Charlotte Dujardin and Valegro are without doubt one of the greatest partnerships ever in competitive dressage. We were lucky enough to share their preparation for their last victory, a Gold Medal at Rio. Back in early 2016, Team Hester took Valegro on a holiday to Jerez in Spain. The sunshine tour was the perfect opportunity to get him match fit – even though they didn’t compete in a single class at the show, just using their time at the Royal School in Jerez for get back in the swing of things – there was even a photo posted on Facebook of Valegro and Charlotte wandering past a bodega (Sherry bar) in Jerez…
How does it feel to be out on the black horse again?
“Ooh, it’s always great to get on Valegro. He’s just one in a million. I think to come here and just do the training has been great, and I think I’ve made a few people’s dreams come true, to meet him and be able to touch him and have a picture with him. Not everybody can get to the big competitions to watch us compete, so the fact that we are here means something… I was here in Jerez when Valegro was eight years old, I did my first international competition here, and to be back with him as a Gold Medallist, the best horse of this time, it is very nice that these people get to see him.”
Olympic Gold for Charlotte and Valegro at home in London in 2012
He looks really well…
“That’s the thing, he’s now been doing this Grand Prix business for six years, and I think a lot of horses lose their enthusiasm and the will to do it, but he just loves it. You really feel that when you ride him. He loves it, and he wants to do it. I always feel that he is trying to please, he never wants to make mistakes, he always wants to do his best.”
“He’s very sensitive. He is not a horse that you could be like, right we are going to do this. He’s such a sensitive horse in the way he thinks, and is off your legs, he is always going, and you are always re-assuring him.”
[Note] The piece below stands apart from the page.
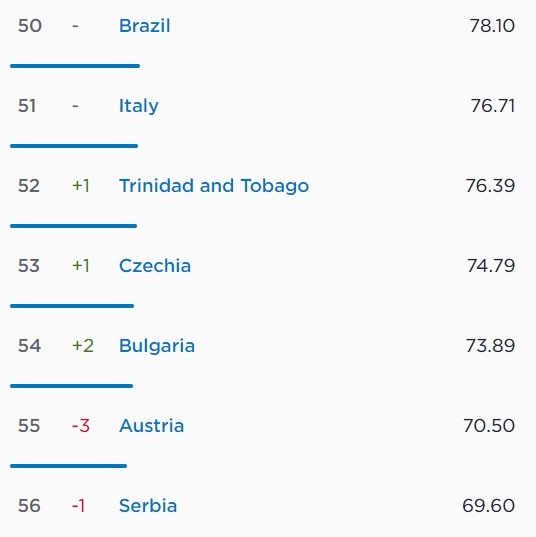Screen dimensions: 536x537
Task: Click rank number 52
Action: click(29, 186)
“He gives me so much confidence as a rider as well, and I give him the confidence, and between the two of us, it’s such a fantastic feeling. He’s like driving the fastest car in the whole world, you put your foot on that accelerator and you have that power. You just go – yes, you touch him, and he comes back, it is such an incredible feeling.”
But you seem so concentrated when you are on the horse…
“I am concentrated because I really feel like I absorb the horse. I can read the horse through my body, as soon as I get on, I know how the ride is going to be, and you have to be sensitive to that. I’m quite lucky that I don’t suffer with nerves, I don’t get competition nerves, it’s good that I can be positive, like come along then, off we go, let’s go and enjoy it…”
“When I go in an arena, and I go down that centre line, I always imagine that I am in my arena at home. I don’t imagine it’s any different, just because those five or seven judges are sitting around it. I just try and do my thing, I try and enjoy it every time.
Sometimes dressage is taken far too seriously and at the end of the day, we do it because we love it, we do it because it is our sport. And that can easily be forgotten, then the pressure becomes too much, the expectation becomes too much, and I think as a rider, it affects you.
Sugar break for Valegro, and the team discuss the working session
People always say to me, how do you deal with it? I say, I just go in there to enjoy it, and I truly do. I love it. If I didn’t love it, I wouldn’t do it.”
Looking forward to the next big competition? (this interview was before the Rio Games, and as we all know, the fairy tale of Charlotte and Valegro ended as it should…
Individual and Team Gold in London
“I am really really looking forward to it. Going to London was my dream come true, the ultimate dream was to get to London, I didn’t think in a million years that I was going to come away with a Gold Medal, but then I came away with two. This time there’s the expectation that I’ll come home with medals, and I am just going to go there, I’m going to enjoy it, and if it happens, it happens, if it doesn’t, it doesn’t. Valegro and I have nothing to prove, we’ve done everything there is to do, and I feel after Rio, I would like to retire him.
Gold at the Euros in Herning in 2013
More Gold at the Euros in Aachen in 2015
“I would like to retire Valegro (from competition) after Rio . I feel I have done everything there is to do with him, I don’t want to keep going and going until he is not the horse he is – I want him to be remembered for the horse he is now.”
“I know that he is truly a special horse and I want everybody to remember him like that. I owe it to him to end on a high.”